July 16, 2020 ยท View on GitHub

Adapted from Danfei Xu.

Follow the steps to get the dataset set up.

  1. Download the VG images part1 part2. Extract these images to a folder and link to them in config.py (eg. currently I have VG_IMAGES=data/stanford_filtered/Images, and the extracted VG_100K and VG_100K_2 are in this folder).

  2. Download the VG metadata. I recommend extracting it to this directory (e.g. data/stanford_filtered/image_data.json), or you can edit the path in config.py.

  3. Download the scene graphs and extract them to data/stanford_filtered/VG-SGG.h5.

  4. Download the scene graph dataset metadata and extract it to data/stanford_filtered/VG-SGG-dicts.json.

  5. (Optional) The saliency map: We use DSS to generate the saliency map. Please refer to the DSS and follow their setup. We provide the script to use it, see the data/stanford_filtered/saliencymap.py. In this script, we use the imdb_512.h5 as the input image dataset. You can also load the images directly with opencv or PIL, etc.

VG200 and VG-KR

  1. Download the VG200 and VG-KR annotation. It contains two files: VG200-SGG-dicts.json and VG200-SGG.h5. In the VG200-SGG.h5, there exist indicative key relation annotations. You can obtain them on Google Drive or Baidu (code: kapn).

  2. Create a folder data/vg200 and Setup the paths in vg200/utils/config.py. You may use the soft links to put the Images and saliency_512.h5 in this folder.

  3. (Optional) You can also create the VG200/VG-KR yourself. We provide the scripts and raw data. We briefly list the necessary data here. You can refer to data/vg200/utils/config.py and properly set the paths. Before running the scripts, remember to fix your PYTHONPATH: export PYTHONPATH=/home/YourName/ThePathOfYourProject . All the scripts should be run from the project root.

    1. Prepare the additional raw VG data (all of them can be found on the Visual Genome site), including:

      • imdb_1024.h5, imdb_512.h5 (you can also use the raw images).

      • object_alias.txt, relationship_alias.txt.

      • objects.json, relationships.json.

    2. Prepare the word embedding vectors from GloVe. Put the data files under the folder data/GloVe.

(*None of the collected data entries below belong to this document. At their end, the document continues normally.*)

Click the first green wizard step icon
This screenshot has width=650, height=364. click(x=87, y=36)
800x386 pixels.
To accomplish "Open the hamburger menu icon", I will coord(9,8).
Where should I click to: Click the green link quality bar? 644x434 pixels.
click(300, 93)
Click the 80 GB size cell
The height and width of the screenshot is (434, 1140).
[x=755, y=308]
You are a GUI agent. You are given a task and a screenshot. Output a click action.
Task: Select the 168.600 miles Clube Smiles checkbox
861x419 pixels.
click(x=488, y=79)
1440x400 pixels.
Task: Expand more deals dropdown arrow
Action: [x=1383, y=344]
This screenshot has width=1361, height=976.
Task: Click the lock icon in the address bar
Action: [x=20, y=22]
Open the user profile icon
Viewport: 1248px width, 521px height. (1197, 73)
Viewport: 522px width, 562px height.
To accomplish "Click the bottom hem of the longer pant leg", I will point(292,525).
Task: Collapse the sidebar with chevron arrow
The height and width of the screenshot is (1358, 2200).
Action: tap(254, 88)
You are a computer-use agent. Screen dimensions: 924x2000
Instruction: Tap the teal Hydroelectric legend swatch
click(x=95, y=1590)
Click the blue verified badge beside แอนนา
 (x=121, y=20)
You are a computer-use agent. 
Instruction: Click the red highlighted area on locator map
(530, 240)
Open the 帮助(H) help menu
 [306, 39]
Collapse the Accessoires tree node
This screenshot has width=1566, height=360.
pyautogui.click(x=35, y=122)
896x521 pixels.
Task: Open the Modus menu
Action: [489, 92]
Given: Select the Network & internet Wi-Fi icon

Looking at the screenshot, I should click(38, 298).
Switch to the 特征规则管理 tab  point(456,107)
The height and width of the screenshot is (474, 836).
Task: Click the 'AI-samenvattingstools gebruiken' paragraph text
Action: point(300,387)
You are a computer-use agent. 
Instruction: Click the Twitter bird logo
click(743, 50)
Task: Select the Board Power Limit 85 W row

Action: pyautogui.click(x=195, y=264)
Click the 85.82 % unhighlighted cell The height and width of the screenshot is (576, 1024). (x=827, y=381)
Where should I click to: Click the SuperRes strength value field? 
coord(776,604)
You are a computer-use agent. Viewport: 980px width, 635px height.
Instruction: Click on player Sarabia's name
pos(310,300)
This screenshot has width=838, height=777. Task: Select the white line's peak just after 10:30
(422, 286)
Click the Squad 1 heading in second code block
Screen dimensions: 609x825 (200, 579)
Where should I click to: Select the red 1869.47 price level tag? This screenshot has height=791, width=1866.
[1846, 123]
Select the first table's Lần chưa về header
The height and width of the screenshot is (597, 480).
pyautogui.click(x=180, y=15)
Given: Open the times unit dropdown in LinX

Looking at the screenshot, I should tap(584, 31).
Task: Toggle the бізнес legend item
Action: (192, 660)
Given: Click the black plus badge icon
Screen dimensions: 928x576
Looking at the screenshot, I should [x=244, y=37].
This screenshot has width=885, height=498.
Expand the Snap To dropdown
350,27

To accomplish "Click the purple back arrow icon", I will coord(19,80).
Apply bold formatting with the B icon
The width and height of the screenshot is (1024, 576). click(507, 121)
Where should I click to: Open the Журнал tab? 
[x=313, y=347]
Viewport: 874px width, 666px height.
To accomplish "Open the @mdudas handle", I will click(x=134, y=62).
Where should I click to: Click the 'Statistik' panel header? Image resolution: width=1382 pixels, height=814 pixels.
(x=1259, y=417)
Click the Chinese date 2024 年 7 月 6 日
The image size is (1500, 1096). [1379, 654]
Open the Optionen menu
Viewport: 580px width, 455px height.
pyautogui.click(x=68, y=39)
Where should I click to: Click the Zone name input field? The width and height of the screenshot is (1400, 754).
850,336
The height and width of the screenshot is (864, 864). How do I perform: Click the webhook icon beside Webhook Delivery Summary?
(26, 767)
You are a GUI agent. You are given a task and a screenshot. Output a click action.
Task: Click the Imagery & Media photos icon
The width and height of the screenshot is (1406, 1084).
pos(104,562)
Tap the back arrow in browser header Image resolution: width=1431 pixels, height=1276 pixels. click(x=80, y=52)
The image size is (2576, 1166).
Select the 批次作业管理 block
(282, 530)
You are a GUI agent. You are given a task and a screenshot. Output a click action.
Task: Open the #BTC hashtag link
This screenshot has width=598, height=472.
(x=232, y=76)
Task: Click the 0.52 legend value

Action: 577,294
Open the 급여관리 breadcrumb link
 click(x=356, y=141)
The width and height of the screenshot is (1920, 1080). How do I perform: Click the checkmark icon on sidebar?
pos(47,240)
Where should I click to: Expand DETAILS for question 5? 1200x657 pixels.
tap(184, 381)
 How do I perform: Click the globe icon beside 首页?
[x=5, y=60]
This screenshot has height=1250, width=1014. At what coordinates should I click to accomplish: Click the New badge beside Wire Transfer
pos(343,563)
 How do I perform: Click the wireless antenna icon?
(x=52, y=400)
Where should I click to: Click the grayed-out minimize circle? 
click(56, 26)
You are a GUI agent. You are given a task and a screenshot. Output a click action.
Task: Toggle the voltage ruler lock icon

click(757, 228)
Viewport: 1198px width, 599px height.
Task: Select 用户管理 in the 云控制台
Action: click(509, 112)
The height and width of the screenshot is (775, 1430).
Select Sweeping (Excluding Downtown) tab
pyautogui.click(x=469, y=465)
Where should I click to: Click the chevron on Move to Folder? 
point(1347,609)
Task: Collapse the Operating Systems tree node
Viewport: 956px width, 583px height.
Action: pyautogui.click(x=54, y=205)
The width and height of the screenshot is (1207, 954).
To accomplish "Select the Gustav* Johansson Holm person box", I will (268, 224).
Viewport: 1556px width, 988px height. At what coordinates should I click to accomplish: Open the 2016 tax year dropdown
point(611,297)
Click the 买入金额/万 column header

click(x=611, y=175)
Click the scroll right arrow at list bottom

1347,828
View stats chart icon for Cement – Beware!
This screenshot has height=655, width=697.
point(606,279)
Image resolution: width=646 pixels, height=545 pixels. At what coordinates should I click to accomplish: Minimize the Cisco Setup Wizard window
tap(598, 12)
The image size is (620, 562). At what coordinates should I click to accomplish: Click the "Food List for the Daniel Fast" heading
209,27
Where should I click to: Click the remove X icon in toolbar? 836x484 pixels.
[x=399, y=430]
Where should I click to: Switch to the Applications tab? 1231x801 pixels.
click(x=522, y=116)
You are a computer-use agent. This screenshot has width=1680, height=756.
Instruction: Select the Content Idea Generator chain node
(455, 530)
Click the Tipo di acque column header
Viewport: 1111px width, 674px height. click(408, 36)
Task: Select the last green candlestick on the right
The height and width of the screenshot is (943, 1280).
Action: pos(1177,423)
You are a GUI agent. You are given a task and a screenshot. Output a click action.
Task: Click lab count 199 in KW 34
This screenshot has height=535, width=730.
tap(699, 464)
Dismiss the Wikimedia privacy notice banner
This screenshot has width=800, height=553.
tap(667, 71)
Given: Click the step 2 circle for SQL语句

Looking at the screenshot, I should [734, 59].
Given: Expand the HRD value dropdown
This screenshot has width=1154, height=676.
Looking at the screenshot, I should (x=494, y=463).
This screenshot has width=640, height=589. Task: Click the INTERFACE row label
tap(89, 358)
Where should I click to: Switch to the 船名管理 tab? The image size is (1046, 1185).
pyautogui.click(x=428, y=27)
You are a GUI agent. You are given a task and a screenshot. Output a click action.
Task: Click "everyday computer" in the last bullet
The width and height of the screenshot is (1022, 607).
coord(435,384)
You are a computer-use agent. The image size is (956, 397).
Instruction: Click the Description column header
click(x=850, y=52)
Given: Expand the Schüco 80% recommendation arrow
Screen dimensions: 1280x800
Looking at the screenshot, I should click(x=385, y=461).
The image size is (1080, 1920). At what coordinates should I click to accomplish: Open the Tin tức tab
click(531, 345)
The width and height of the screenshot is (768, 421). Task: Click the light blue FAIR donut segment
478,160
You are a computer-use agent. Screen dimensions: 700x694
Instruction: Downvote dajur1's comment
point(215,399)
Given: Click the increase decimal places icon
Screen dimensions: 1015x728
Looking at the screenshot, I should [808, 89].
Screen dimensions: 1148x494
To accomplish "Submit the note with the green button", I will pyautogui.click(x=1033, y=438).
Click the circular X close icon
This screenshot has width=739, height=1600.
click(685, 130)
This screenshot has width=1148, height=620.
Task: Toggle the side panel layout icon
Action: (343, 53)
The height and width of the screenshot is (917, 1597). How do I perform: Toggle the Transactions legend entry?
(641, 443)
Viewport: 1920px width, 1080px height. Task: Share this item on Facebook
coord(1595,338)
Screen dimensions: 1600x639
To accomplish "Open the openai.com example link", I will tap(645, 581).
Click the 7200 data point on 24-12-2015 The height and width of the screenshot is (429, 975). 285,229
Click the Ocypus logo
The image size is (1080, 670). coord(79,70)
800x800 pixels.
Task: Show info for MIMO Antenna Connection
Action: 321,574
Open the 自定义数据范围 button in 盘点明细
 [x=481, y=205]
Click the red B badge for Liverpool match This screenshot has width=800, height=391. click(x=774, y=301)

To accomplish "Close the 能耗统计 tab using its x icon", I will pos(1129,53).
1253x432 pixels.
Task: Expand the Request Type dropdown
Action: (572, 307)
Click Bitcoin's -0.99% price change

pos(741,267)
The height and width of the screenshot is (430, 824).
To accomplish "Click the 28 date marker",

    3. Download our provided raw data directly(Baidu (code: 8wz4)), OR, run the script to generate them yourself:

      • captions_to_sg.json. We use the Stanford Scene Graph Parser to generate it. Please refer to their project site.

      • cleanse_objects.jsonO, cleanse_relationships.json. OR, run the cleanse_raw_vg.py script.

      • cleanse_triplet_match.json. OR, run the triplet_match.py script.

      • object_list.txt, predicate_list.txt, predicate_stem.txt.

    4. Run the vg_to_roidb.py scriplt. It finally creates the VG200-SGG-dicts.json and VG200-SGG.h5.